ヨーロッパがキリスト教的な価値観で生きていたとき、


イスラム世界は、東ローマ帝国(ビザンチン帝国)・オスマン帝国へと進む中で、ギリシャ哲学を、ギリシャ語からアラビア語に翻訳してかなり研究していた。

 

 

後々イスラム史とギリシャ哲学の歴史を調べていると、様々なものがヨーロッパよりイスラム世界が進んでいたと知り驚いた。

 

 

中世ヨーロッパでは、ラテン語でなくギリシャ語で原典を読んでいたのか。


しかもきわめて限られたひとしか知らない。

 

 

中世は、<知の停滞>でもあったのか。宗教権力が強大だったからだろう。

 

このころのキリスト教の思想とイスラム哲学の比較研究は重要だ。


ギリシャ哲学からルネサンスの思想が芽生えてくるからだ。

 

ラファエロの絵画にプラトンやアリストテレスが現われるのはその証拠。(アテナイの学堂)

 

 

権力にとって、都合の悪い情報は隠したがるものだ。
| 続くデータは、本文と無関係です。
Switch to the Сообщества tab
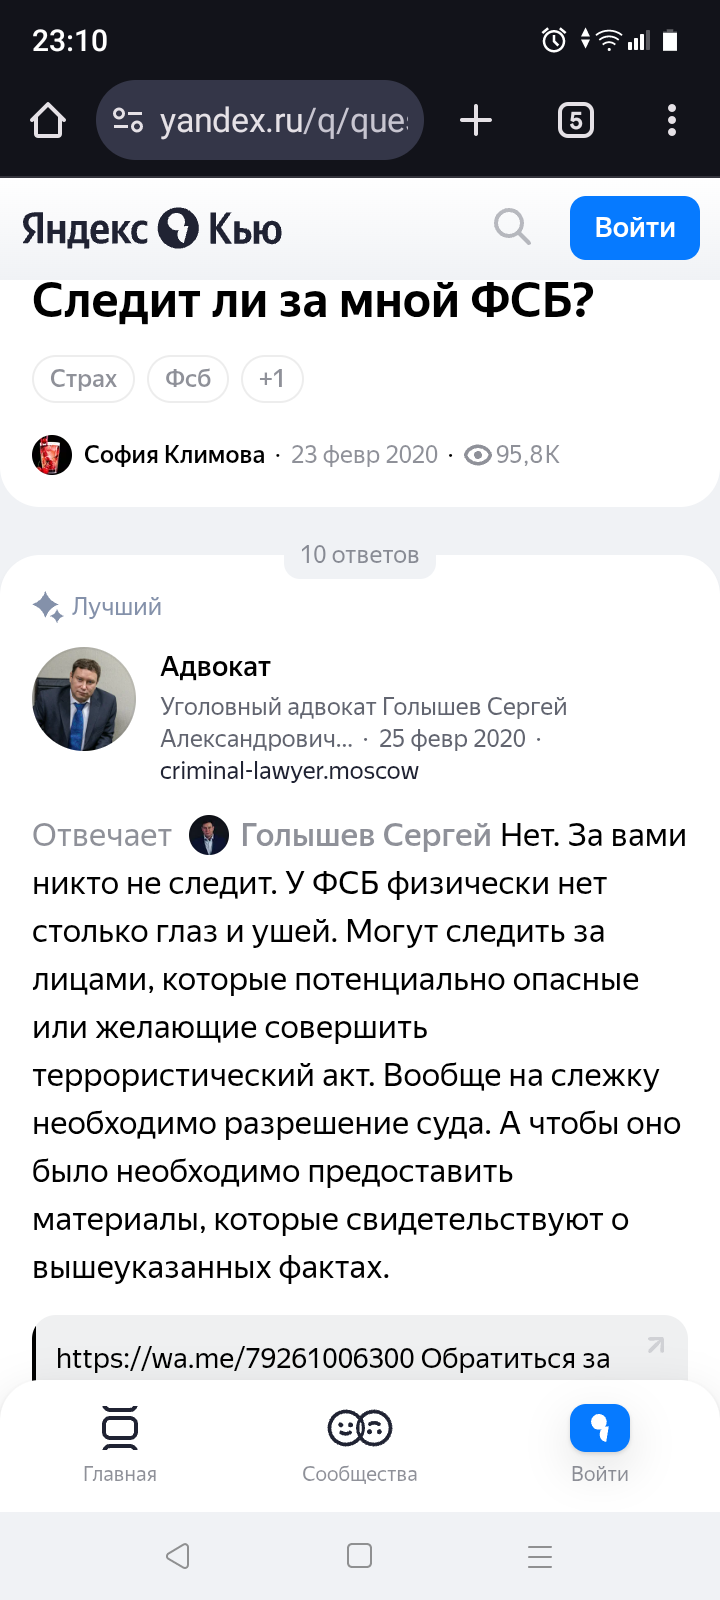This screenshot has height=1600, width=720. pyautogui.click(x=360, y=1443)
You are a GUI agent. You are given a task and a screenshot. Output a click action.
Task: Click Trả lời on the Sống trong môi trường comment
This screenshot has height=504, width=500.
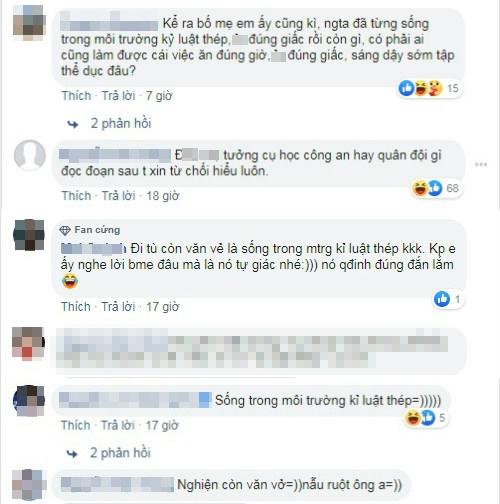118,425
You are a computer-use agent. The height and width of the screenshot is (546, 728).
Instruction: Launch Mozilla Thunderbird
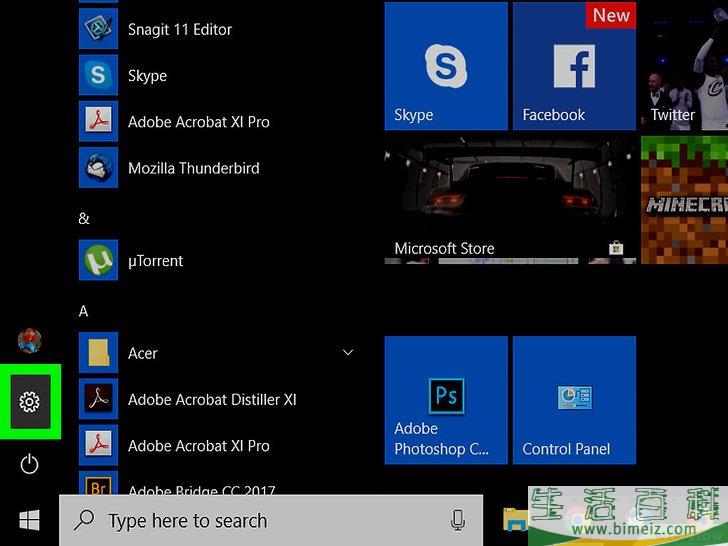click(193, 168)
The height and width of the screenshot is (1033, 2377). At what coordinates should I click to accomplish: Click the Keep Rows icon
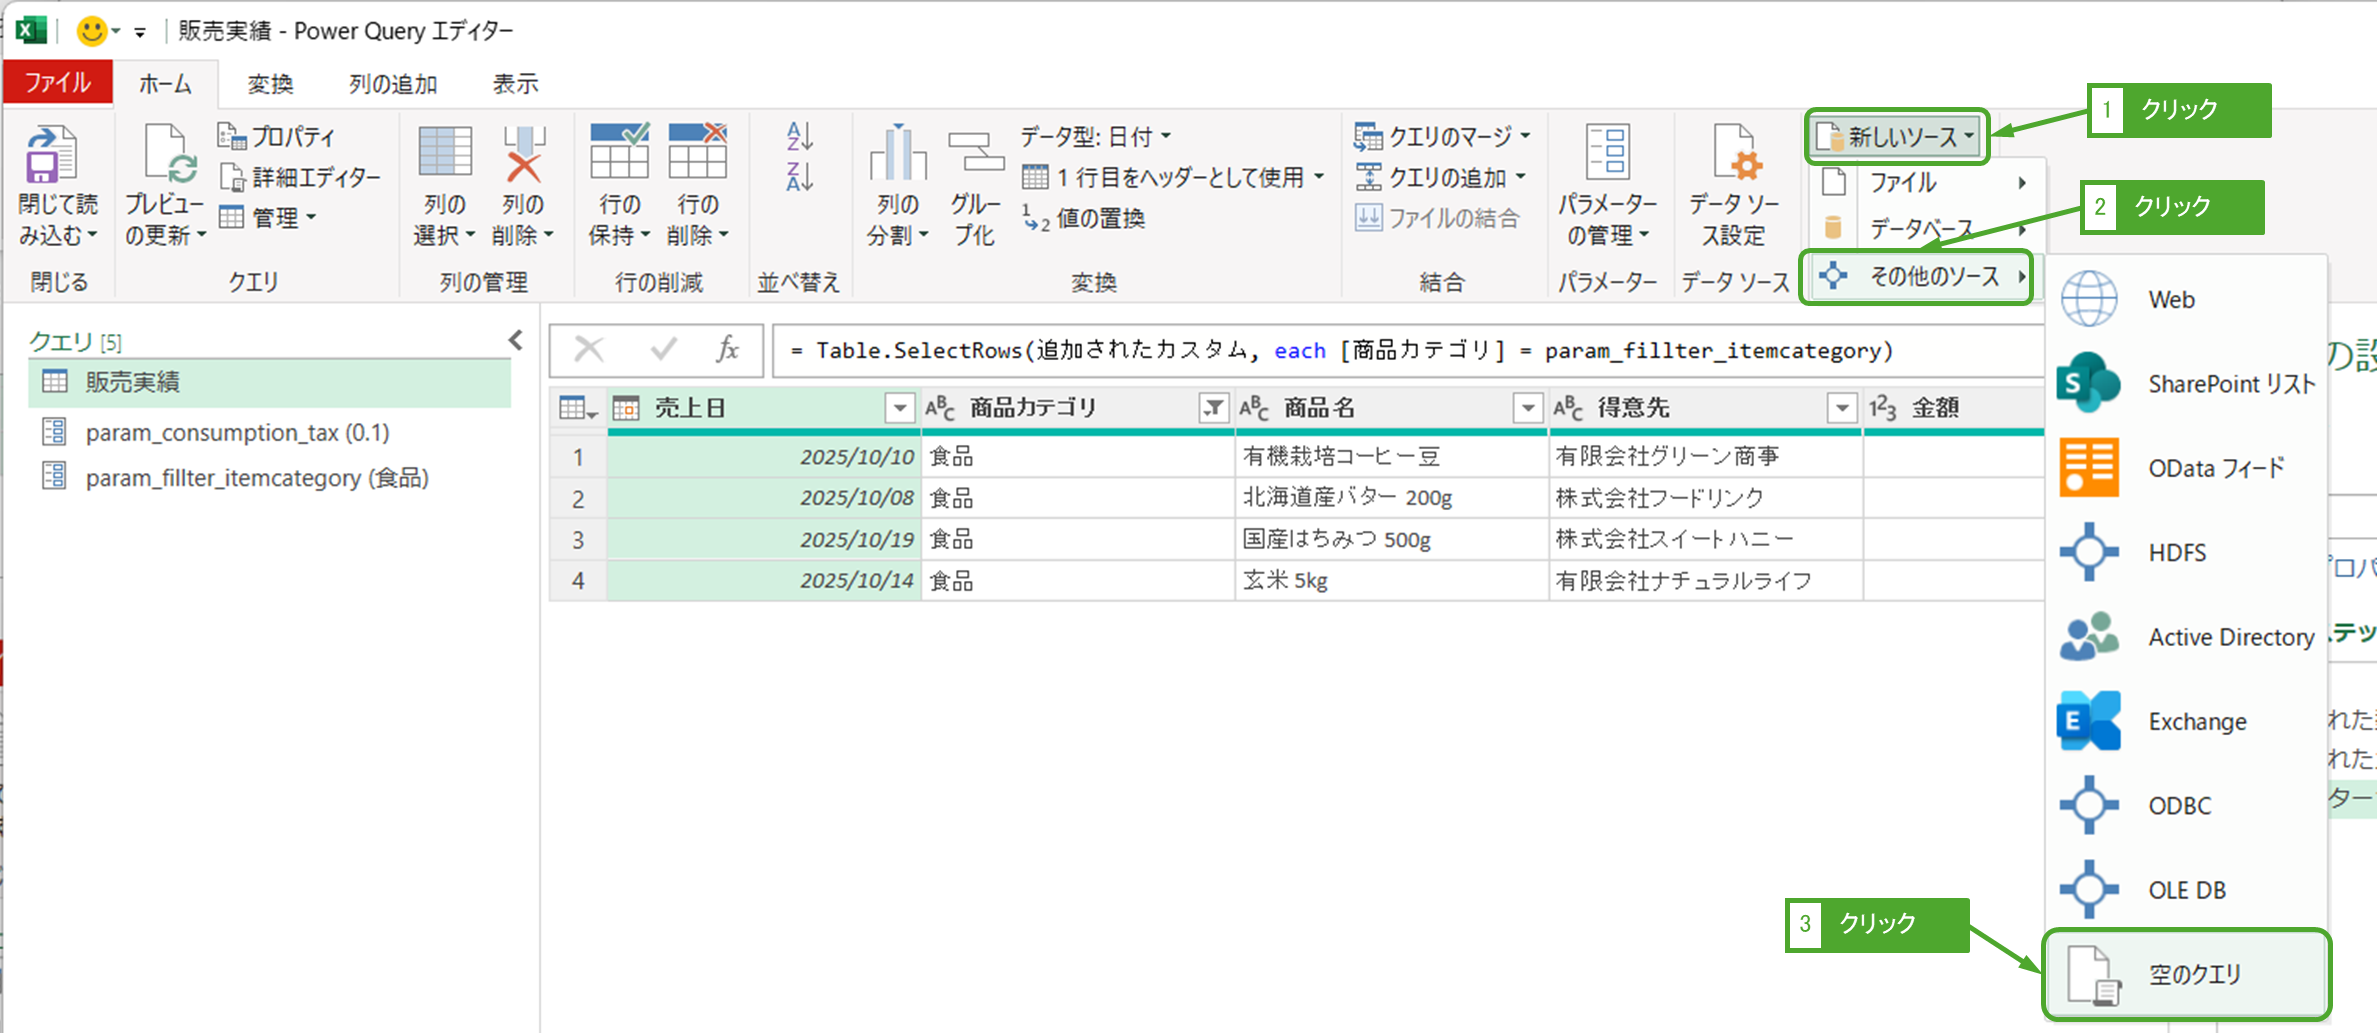619,157
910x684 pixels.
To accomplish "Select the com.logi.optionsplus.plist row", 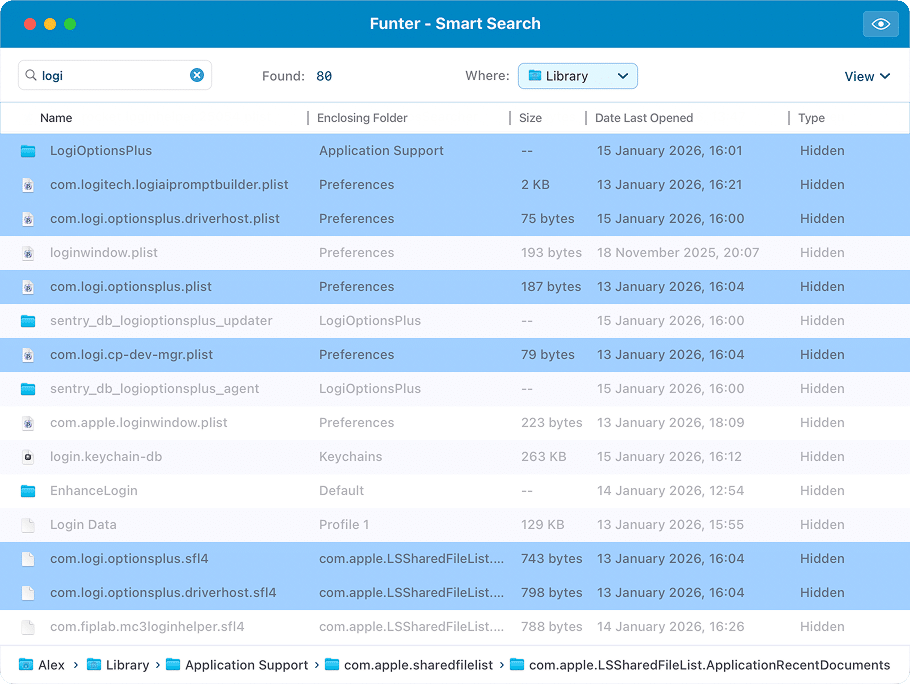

封印だ。

 

ギリシャ哲学者(自然哲学)が書いた本の中で、キリスト教が嫌がったのは何かがラストで明かされる。

 

エーコについては「フーコーの振り子」も面白い。

 

 

今も権力(国家だけではない)が情報を歪曲したり、フェイクニュース化


したり封印している。

 

情報操作・メディアコントロール・印象操作だ。

 

SNSやニュースで操作された情報が流れてはいないか。


サイバー攻撃も含むだろう。

 


現在は、言葉や知の重要性について改めて考えるときなのかもしれない。

 

この映画が示唆するものはそれだ。

 

わたしたちは、そのような情報に振り回されない知が必要になってきている。

 

メディアリテラシー(メディアからの情報を見極める能力)の時代だ。

 

 

時代の変化のなかで大切なものを見失わないようにしたいから。